日本国内だけの話ではありません。2020年までに訪日旅行客が年間で4,000万人訪れる観光立国へと舵を切る日本では、海外への販路拡大も年々チャンスが広がっています。

周囲とのコミュニケーションは変化が必要かも。

このように「自分で地域の魅力を磨き、商品にして届ける」という仕事はとても挑戦的で、そして楽しいことも多いです。

一部ではギルド(=組合)のような仕組みがはびこっていたり、なかなか新参者を迎え入れない事情もあります。地域活性において、共益という考え方がなければ、田舎はまず受けれてくれません。

都会でのドライなコミュニケーションに慣れている人ほど、このウェットな人間関係を苦痛と思う人も多いかもしれません。しかし、何事にも第一歩を踏み出すには、勇気とフロンティア精神が伴うもの。

「どうすれば自分とその家族が幸せになれるか」から、「周囲3メートル半径の人が幸せになるにはどうするか」と、小さく考えを改めることから始め、徐々にその範囲を広げていけば良いのです。

大事なのは「我慢すること」ではなく「誰のために何をしたいか」

一方で、みんなの意見を全部聞いて、まとめ上げることは並大抵の苦労ではありません。商品を一つ開発するにしても、全員が美味しいと言ってくれるものは、なかなか作れません。もしかしたら不可能かもしれません。

その場しのぎで自分の判断をコロコロと変え、八方美人に動いても大抵、良い結果は生まれずストレスばかり溜まっていきます。地域で暮らすからこそ、「好きなことをやる。嫌なことはやらない」を徹底し、強く芯を持つことが大事だと、いろんな方から教えてもらいました。
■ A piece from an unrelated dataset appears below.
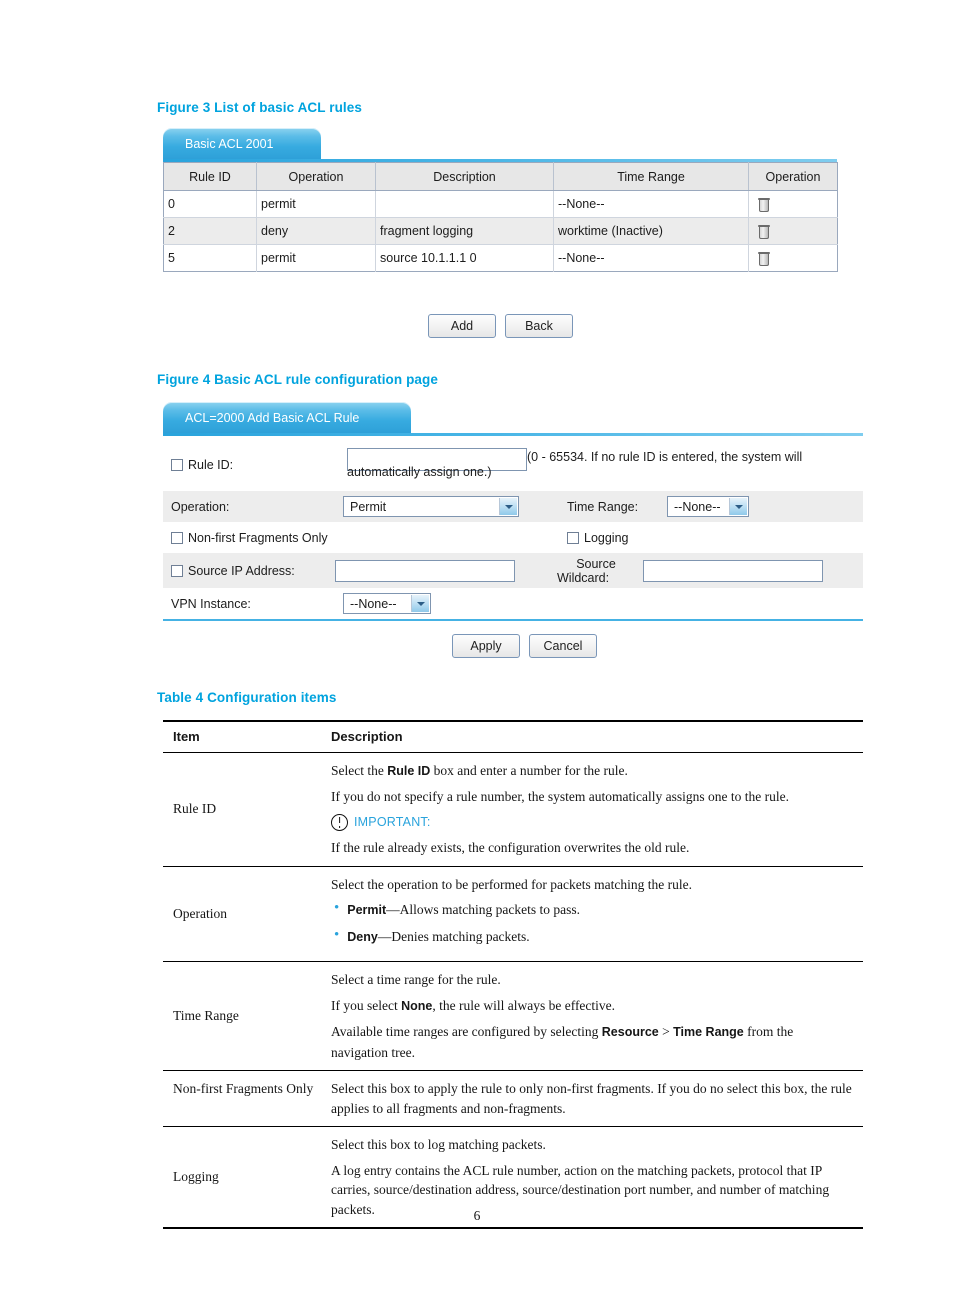 The height and width of the screenshot is (1296, 954). What do you see at coordinates (247, 736) in the screenshot?
I see `column-header-item: Item` at bounding box center [247, 736].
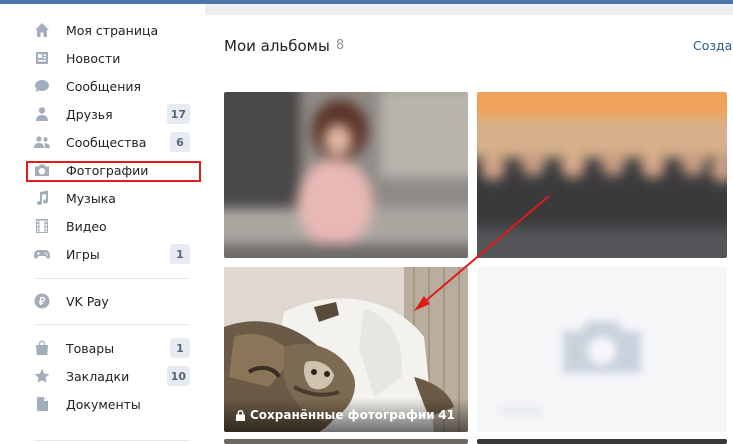  I want to click on shopping-bag-icon, so click(42, 348).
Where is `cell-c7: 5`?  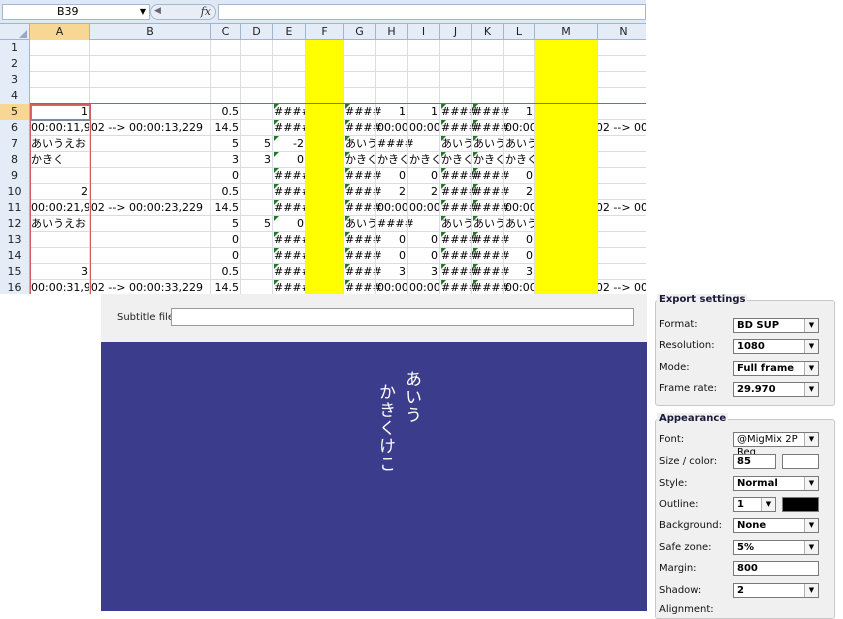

そして、もう一つ重要なことは「誰のために何をしたいか」ということ。地域のこどものために、お年寄りのために、同年代の男性のために、女性のために…何でも構いません。自分が大事にしたい「誰か」が連鎖を生み、つながり、コミュニティになります。

そして気づいたときには、あんなに大変だと思っていた周囲とのコミュニケーションが、とても心地よいものに変わっているはずです。田舎暮らしは、人間関係が大変よ…そんな噂は、簡単な心の持ちようで全然変わってくるかもしれません。